*Selected passage:*
Patients with glaucoma often have difficulty reading, as demonstrated by the over 40% of patients with glaucoma who has participated in a pilot study tracking self-reported disability. Because reading is essential for many daily activities, reading disability can negatively impact QoL (Freeman et al., 2008). This study examines how prostaglandin analogues affect IOP and aqueous humor outflow into Schlemm’s canal via the trabecular meshwork, emphasizing how these effects relate to glaucoma disability. The pupil aperture allows the aqueous humor, the vital fluid of the eyes, to pass from the posterior chamber behind the iris into the anterior chamber. Ultimately, the drainage system allows it to exit the eyes. The ciliary body of the eyes, which is an essential component of the drainage system, continuously produces aqueous humor, which is mostly expelled into Schlemm’s canal via the trabecular meshwork. Decreased aqueous humor drainage from the drainage system’s angle causes increased IOP, a characteristic of glaucoma impairment.

Problem formulation (model description)

The present study shows that within the context of the human ocular system, situated in the anterior segment between the iris and the cornea, the dynamics of fluid flow are influenced by distinct thermal phenomena, as depicted in Figure 1. The conceptual framework of this investigation entails the confinement of the fluid within the region bounded by the z = 0 plane and the impervious, solid corneal boundary (z). In the analytical model, the boundary temperature is presumed to closely approximate the body’s physiological temperature. Additionally, it is pertinent to note that the cornea’s thickness is held constant at 0.6 mm. Notably, the experimental protocol involves positioning the subject under investigation in an upright orientation, thereby inducing gravitational effects along the positive x-axis (Nguyen et al., 2014).

*Information:*

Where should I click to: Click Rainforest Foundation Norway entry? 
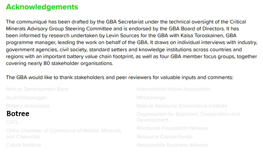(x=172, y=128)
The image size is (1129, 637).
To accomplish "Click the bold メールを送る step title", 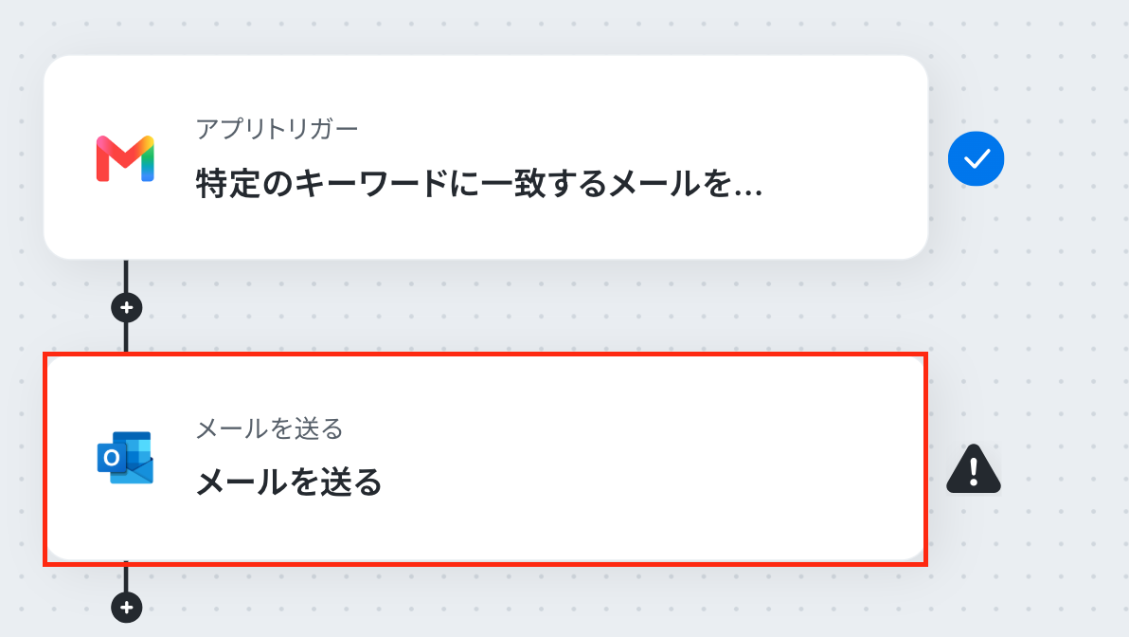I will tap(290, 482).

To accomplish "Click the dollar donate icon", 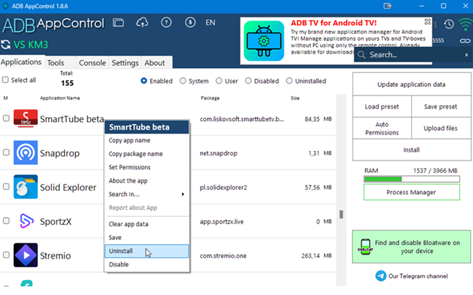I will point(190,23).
--
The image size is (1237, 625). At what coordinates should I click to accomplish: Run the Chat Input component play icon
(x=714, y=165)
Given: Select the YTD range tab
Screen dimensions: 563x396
...
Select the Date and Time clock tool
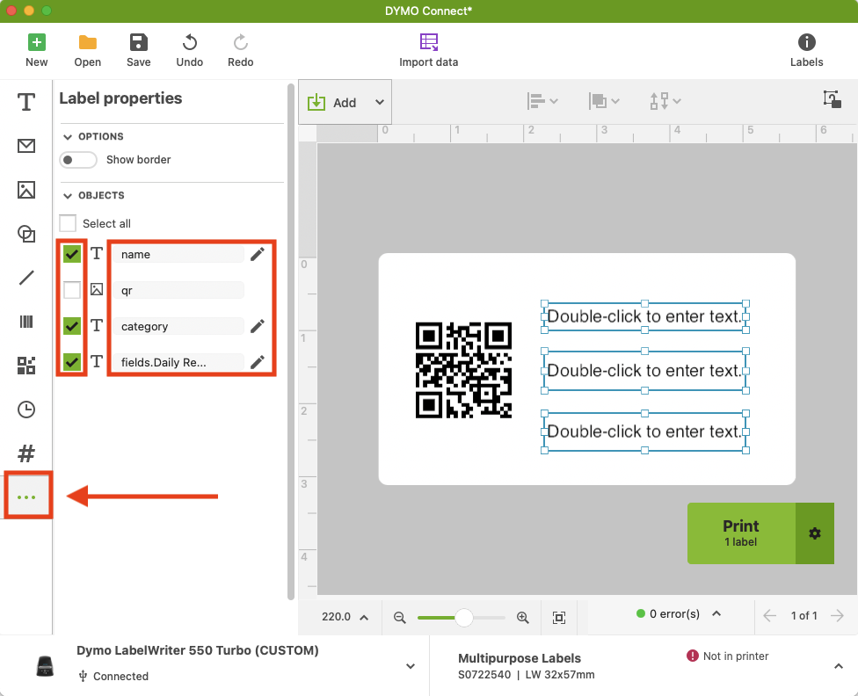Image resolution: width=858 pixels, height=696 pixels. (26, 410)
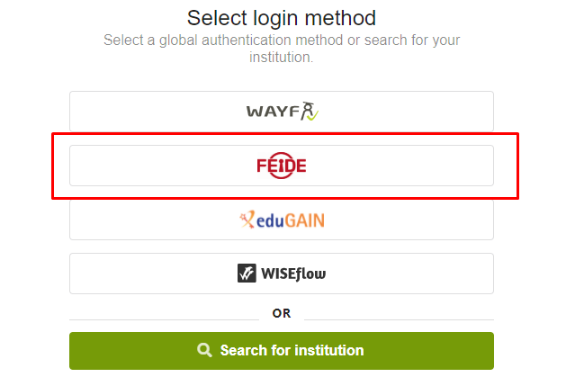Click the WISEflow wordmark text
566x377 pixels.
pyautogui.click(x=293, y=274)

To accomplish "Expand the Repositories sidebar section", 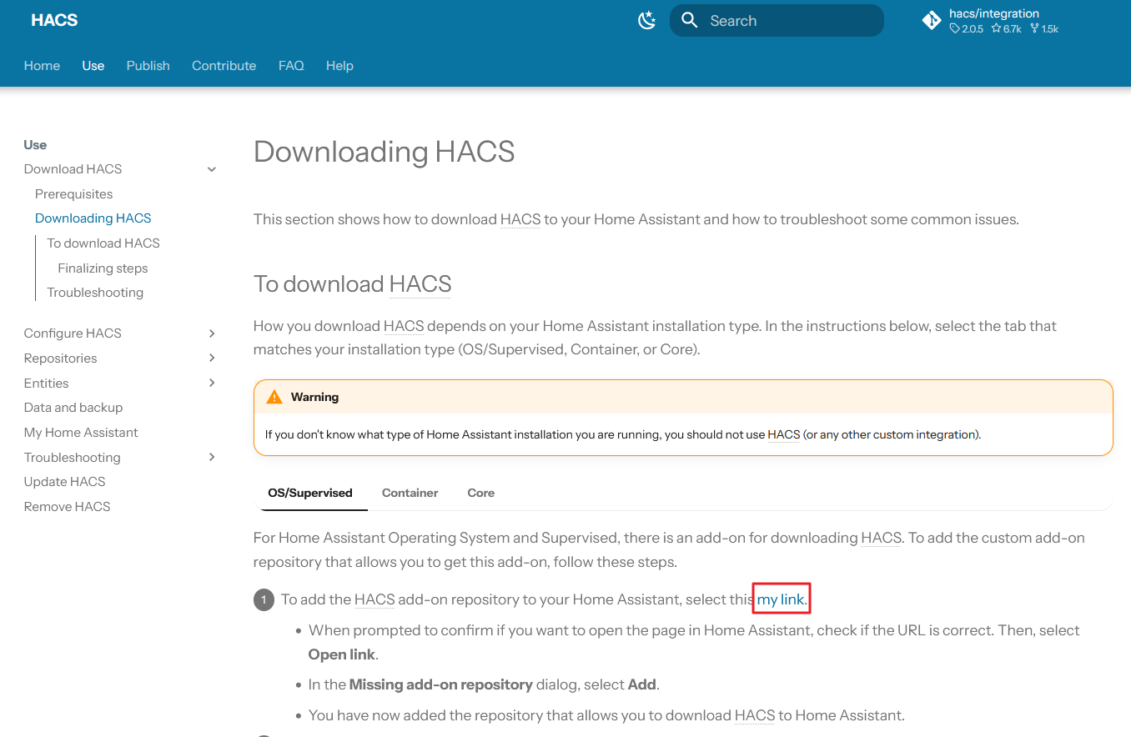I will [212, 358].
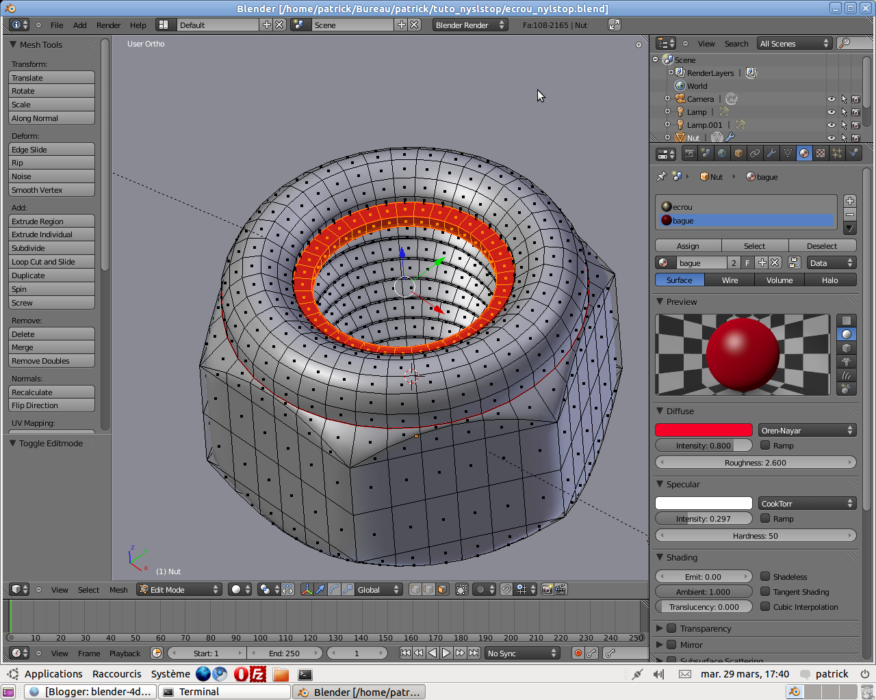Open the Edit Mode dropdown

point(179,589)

*Requirement A:* In the glaucoma passage, what thickness is the cornea held at?
*Requirement B:* Please write out the glaucoma passage again, starting with "Problem formulation (model" and going on through "et al., 2014).", replacing "fluid" with "liquid".
The items are separate material from the glaucoma passage.

*Answer box A:* 0.6 mm

*Answer box B:*
Problem formulation (model description)

The present study shows that within the context of the human ocular system, situated in the anterior segment between the iris and the cornea, the dynamics of liquid flow are influenced by distinct thermal phenomena, as depicted in Figure 1. The conceptual framework of this investigation entails the confinement of the liquid within the region bounded by the z = 0 plane and the impervious, solid corneal boundary (z). In the analytical model, the boundary temperature is presumed to closely approximate the body’s physiological temperature. Additionally, it is pertinent to note that the cornea’s thickness is held constant at 0.6 mm. Notably, the experimental protocol involves positioning the subject under investigation in an upright orientation, thereby inducing gravitational effects along the positive x-axis (Nguyen et al., 2014).